After about nine months of watching me argue with the powers that be that “You cannot inspect quality in”, the RTE pitched the idea of “Guilds” to me and my leadership team. His self-appointed mission was for the train to take ownership of the quality of what it delivered and, more specifically, to “put the control and responsibility for core specialisations into the hands of the people who are doing the work, in order to restore a sense of pride and satisfaction within their work.”

This mission was premised on the deeply held belief that “to achieve true continuous improvement, the value stream needs to be owned, understood and improved upon by the people closest to it.” It was his hope that people with expertise in specific skill sets would meet regularly, as a Guild, in order to:

  • share knowledge
  • create tools
  • create training material and conduct training
  • set standards and practices
  • review changes in approach or technology
  • take an outside-in view of the system

It has always puzzled me why he chose to start a discussion about Guilds rather than Chapters. For those who have not read the Scaling Agile @ Spotify paper, the definitions are as follows:

A Chapter “is your small family of people having similar skills and working within the same general competency area, within the same Tribe.”
“A Guild is a more organic and wide-reaching “community of interest”, a group of people that want to share knowledge, tools, code, and practices.” 
Where a Tribe is “a collection of squads that work in related areas” and a Squad is “similar to a Scrum team”.
Noting that: “Chapters are always local to a Tribe, while a guild usually cuts across the whole organization.”
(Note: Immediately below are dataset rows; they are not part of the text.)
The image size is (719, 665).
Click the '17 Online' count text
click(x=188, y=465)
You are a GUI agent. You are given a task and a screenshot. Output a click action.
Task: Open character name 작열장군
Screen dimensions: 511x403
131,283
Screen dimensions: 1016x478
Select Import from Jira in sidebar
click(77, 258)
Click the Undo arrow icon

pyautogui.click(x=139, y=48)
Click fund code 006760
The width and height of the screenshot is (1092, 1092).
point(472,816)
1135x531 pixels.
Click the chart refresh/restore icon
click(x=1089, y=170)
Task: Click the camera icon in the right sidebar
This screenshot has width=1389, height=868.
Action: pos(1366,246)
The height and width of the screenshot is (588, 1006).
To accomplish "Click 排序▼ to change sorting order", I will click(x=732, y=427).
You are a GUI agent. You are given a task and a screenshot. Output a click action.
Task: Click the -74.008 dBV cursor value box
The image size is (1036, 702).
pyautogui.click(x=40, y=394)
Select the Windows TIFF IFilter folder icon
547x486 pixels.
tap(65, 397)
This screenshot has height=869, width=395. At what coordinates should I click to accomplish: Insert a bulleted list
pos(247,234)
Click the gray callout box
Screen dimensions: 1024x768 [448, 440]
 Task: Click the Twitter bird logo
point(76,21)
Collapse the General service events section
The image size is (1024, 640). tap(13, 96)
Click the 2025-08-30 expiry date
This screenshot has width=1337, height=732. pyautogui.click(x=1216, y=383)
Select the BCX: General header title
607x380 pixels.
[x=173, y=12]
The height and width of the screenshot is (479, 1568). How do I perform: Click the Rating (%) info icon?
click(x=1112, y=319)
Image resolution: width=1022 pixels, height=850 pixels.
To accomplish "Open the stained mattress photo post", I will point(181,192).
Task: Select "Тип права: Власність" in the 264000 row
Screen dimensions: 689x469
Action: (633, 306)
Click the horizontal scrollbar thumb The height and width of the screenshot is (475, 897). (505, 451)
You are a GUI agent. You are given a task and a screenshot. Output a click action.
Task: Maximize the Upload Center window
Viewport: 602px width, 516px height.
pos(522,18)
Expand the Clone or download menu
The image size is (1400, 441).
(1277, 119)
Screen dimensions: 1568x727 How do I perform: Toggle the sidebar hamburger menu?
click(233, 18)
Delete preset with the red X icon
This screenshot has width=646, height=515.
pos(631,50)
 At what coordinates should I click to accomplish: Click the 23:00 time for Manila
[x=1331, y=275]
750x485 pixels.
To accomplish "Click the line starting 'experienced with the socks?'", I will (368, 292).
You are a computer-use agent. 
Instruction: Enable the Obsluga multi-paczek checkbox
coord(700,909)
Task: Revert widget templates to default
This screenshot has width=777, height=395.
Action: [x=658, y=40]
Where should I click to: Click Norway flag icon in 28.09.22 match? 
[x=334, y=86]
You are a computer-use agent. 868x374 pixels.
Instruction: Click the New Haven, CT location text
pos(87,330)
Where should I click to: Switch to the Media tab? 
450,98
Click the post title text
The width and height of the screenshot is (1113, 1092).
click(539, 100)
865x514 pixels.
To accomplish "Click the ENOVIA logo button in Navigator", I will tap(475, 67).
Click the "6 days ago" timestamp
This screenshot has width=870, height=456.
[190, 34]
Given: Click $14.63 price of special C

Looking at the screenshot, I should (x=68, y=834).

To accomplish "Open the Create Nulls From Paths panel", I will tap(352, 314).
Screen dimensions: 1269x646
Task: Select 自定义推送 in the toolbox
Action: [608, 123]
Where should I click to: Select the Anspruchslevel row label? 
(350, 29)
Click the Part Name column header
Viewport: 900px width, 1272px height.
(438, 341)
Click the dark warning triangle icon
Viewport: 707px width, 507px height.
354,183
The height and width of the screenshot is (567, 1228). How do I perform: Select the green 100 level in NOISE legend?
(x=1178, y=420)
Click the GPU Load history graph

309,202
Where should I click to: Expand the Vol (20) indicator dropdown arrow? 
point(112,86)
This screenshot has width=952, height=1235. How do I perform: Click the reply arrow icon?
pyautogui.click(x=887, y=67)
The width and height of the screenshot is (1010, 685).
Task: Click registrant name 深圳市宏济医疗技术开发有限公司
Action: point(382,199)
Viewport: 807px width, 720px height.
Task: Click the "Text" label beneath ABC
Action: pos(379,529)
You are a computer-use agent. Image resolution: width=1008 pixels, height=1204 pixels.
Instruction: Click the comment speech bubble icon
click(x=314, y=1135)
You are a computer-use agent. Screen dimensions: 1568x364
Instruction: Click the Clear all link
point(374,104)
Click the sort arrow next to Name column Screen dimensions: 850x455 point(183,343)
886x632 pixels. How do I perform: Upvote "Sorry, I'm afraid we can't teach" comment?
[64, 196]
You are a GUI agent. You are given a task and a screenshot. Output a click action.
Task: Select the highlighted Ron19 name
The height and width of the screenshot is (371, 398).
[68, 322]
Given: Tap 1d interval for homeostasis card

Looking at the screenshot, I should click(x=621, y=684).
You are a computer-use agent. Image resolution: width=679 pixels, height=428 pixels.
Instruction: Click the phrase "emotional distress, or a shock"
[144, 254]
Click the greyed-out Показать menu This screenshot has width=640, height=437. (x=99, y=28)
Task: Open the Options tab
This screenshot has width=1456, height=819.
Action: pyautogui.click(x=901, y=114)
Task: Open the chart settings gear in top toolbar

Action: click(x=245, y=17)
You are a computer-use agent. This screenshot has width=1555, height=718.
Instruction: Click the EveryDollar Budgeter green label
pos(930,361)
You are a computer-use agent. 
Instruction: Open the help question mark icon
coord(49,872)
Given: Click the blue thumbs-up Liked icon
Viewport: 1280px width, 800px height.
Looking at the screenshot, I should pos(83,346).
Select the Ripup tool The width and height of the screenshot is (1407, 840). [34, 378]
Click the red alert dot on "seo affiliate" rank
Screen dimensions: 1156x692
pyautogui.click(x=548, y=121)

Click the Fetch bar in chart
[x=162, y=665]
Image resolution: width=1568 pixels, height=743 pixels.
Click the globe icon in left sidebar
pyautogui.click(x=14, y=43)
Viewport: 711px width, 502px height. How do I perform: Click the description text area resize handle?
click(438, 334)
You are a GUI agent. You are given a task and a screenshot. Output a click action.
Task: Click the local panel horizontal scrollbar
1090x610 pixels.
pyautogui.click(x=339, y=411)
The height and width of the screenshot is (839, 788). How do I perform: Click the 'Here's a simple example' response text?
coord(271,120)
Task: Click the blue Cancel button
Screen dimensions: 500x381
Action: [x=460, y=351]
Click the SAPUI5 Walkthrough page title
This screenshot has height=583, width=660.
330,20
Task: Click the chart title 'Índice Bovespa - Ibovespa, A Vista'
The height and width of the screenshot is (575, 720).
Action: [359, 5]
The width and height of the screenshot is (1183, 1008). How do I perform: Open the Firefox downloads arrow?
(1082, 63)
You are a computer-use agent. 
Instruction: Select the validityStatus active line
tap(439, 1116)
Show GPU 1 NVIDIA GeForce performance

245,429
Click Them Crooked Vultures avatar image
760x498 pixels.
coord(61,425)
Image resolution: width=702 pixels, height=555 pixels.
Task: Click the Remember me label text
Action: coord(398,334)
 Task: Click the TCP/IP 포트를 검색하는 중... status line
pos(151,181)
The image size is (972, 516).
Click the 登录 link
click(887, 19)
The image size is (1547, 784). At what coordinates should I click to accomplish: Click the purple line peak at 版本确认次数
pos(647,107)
To me, a Tribe is not unlike an Agile Release Train - a long-lived team of agile teams. Given we only had one train, I thought we needed Chapters rather than Guilds. I’m not sure whether the RTE agreed with this logic or was just happy that I was bought in enough to argue the point, but in the end, we decided to form “Chapters”.

Spotify-Tribes-Chapters-Squads
Source:"Agile at Spotify" talk at Agile2013 by Anders Ivarsson & Joakim Sundén

For each specialisation, a pair of Chapter Leads were nominated, and a cadence of regular Chapter meetings commenced. Every team on the train was represented in each chapter. The Chapters quickly evolved to become a core part of how we operated at EDW, fully integrated into our end-of-sprint Bubble-ups, taking ownership of train-wide challenges, and setting the standards for the way we worked.

In my recent travels as a consultant, I have also found the concept of Chapters useful when launching a new release train. In the case of StAART, there was a large program team already in place when we started talking about launching a train.

The existing structure essentially consisted of functionally aligned teams. There was a Business Analyst team, a Functional Analyst team, a Development team, a Test team and an Infrastructure team. The leaders of each of these teams made up the membership of the Program Manager's leadership team. So, the first order of business in shaping this release train was going to be helping the Program Manager shift her organisation from being made up of functional teams to cross-functional teams.

Given that the Program Manager was also going to be the Release Train Engineer, her world was about to change dramatically. In the new world, her lieutenants would likely be the Scrum Masters, which didn't exist at that point in time. Given their leadership and knowledge of the existing workforce, these functional team leads were going to be key to helping us get to well-balanced, cross-functional teams. I think it was the memory of Anders Ivarsson and Joakim Sundén's talk at Agile 2013 that made me think of Chapters and, in particular, Chapter Leads as a mechanism to help with this shift. You see, at Spotify, unlike with EDW, the Chapter Leads were the line managers of the chapters.

We went on to work with the newly appointed chapter leads to shape the agile teams, which we called Squads. Scrum Masters were appointed and joined the Chapter Leads on the train’s leadership team. The Chapter Leads facilitated regular chapter meetings, and the Scrum Masters facilitated the sprints. StAART celebrated its first birthday last month, and the model is still evolving. As we found at EDW, it is not as simple as slapping a “chapter” badge on a group of people; these things take time. Next PI, StAART is introducing Hackdays (inspired by Anders talk at Agile Australia) as a way to “step up” the role of the chapters in the “relentless improvement” of the train.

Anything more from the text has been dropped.